─── Provided records

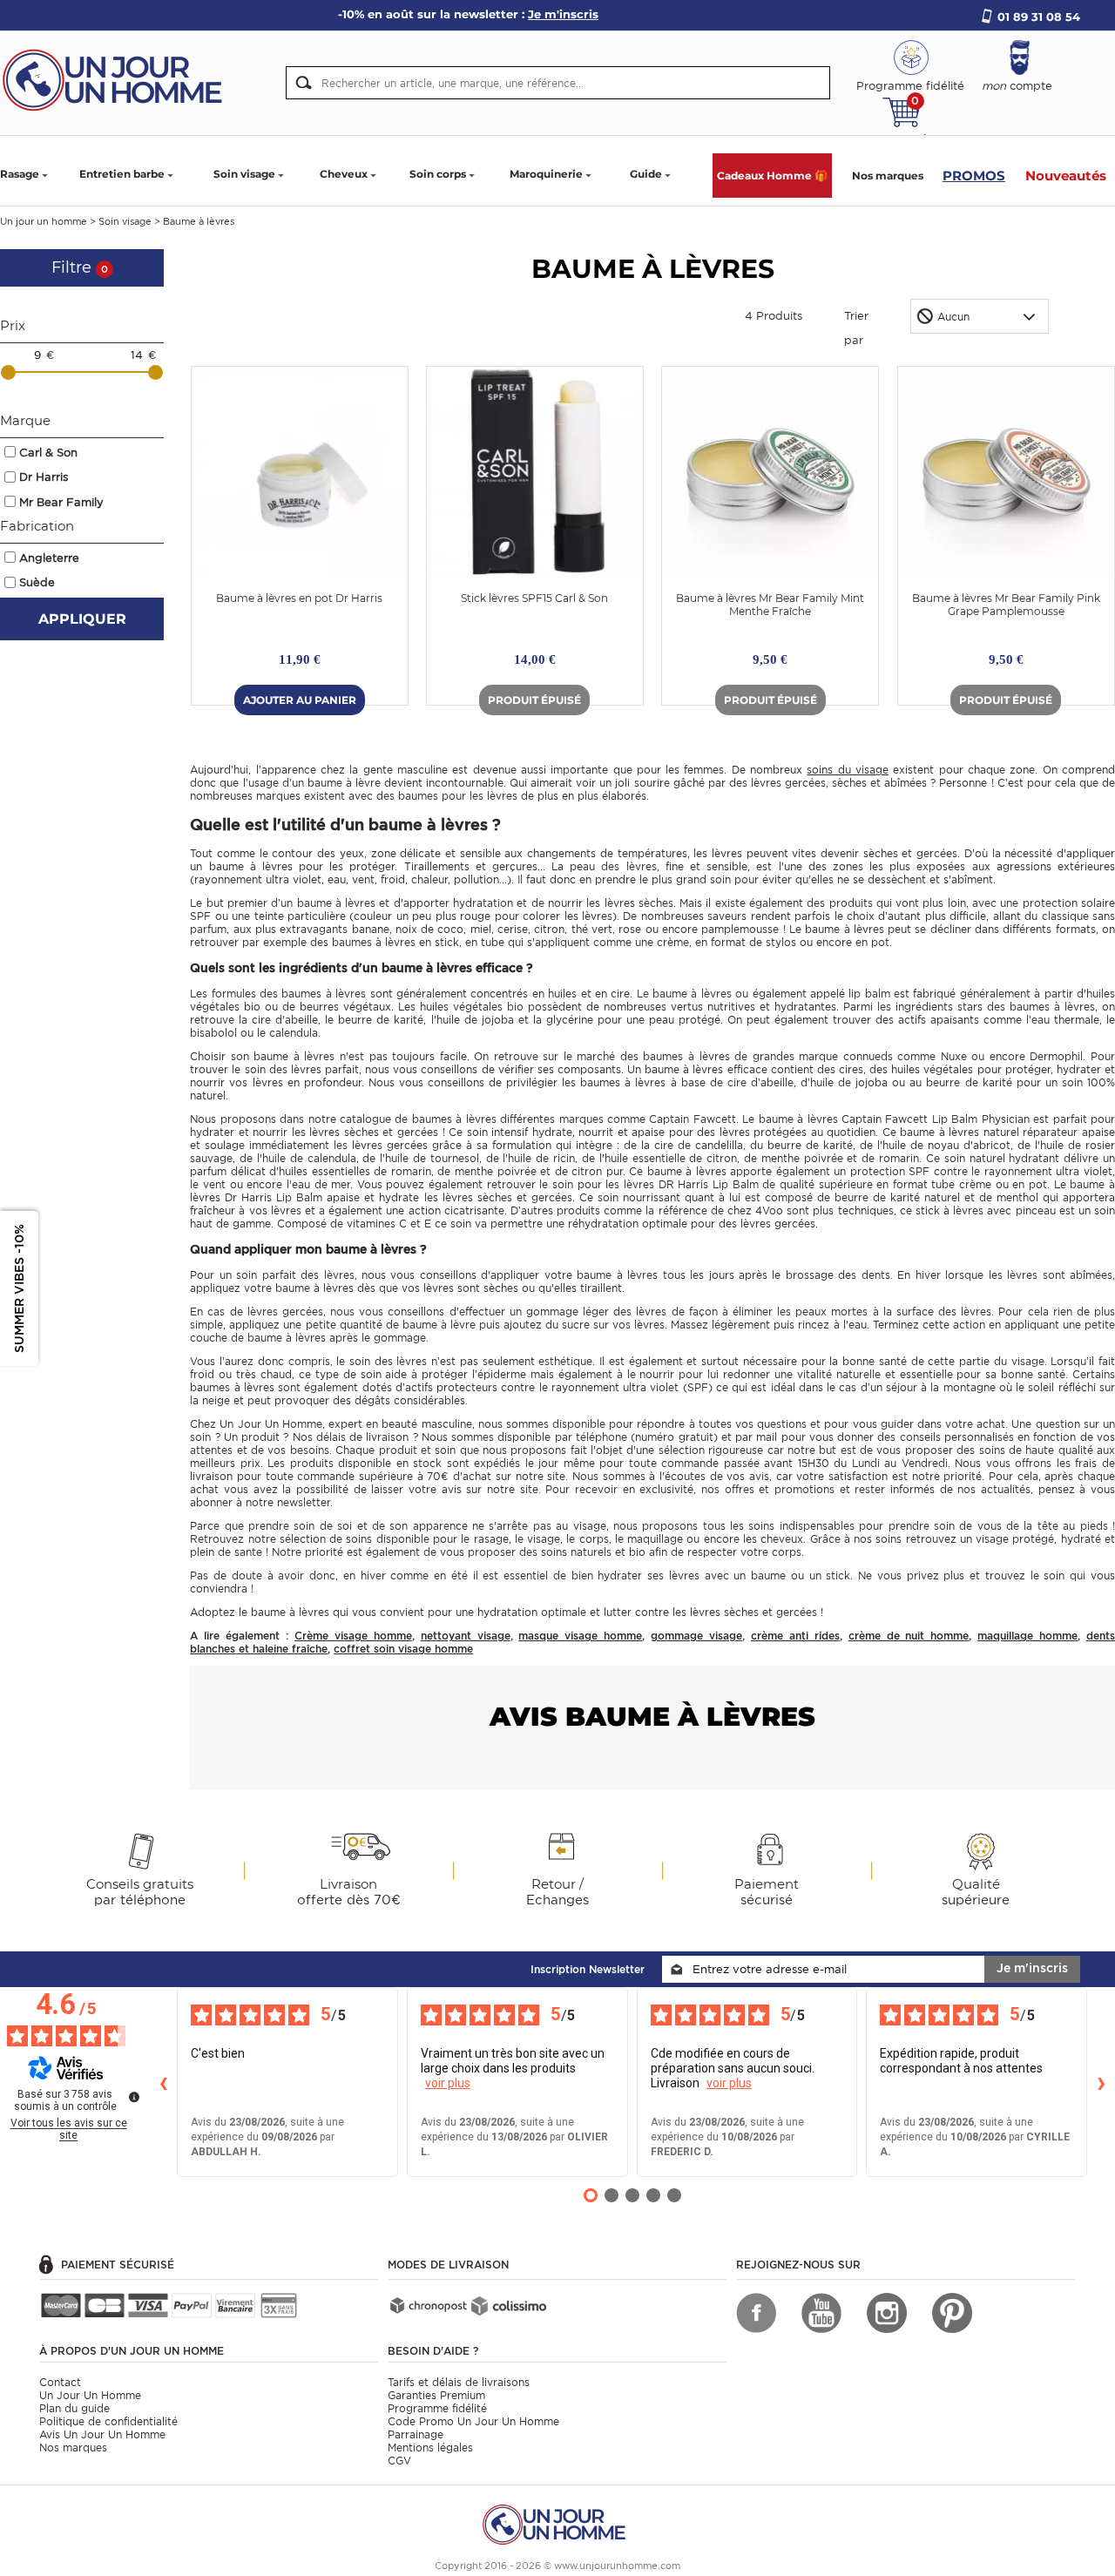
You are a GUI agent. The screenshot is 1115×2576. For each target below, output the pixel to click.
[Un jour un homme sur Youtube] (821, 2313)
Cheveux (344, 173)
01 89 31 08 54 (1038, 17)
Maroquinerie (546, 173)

──────

• **Exercise aim**: Reproduce the line containing "[Un jour un homme sur Youtube] (821, 2313)" and every line after it. Stop at the last line of the records, and add nothing.

• **Task output**:
[Un jour un homme sur Youtube] (821, 2313)
Cheveux (344, 173)
01 89 31 08 54 (1038, 17)
Maroquinerie (546, 173)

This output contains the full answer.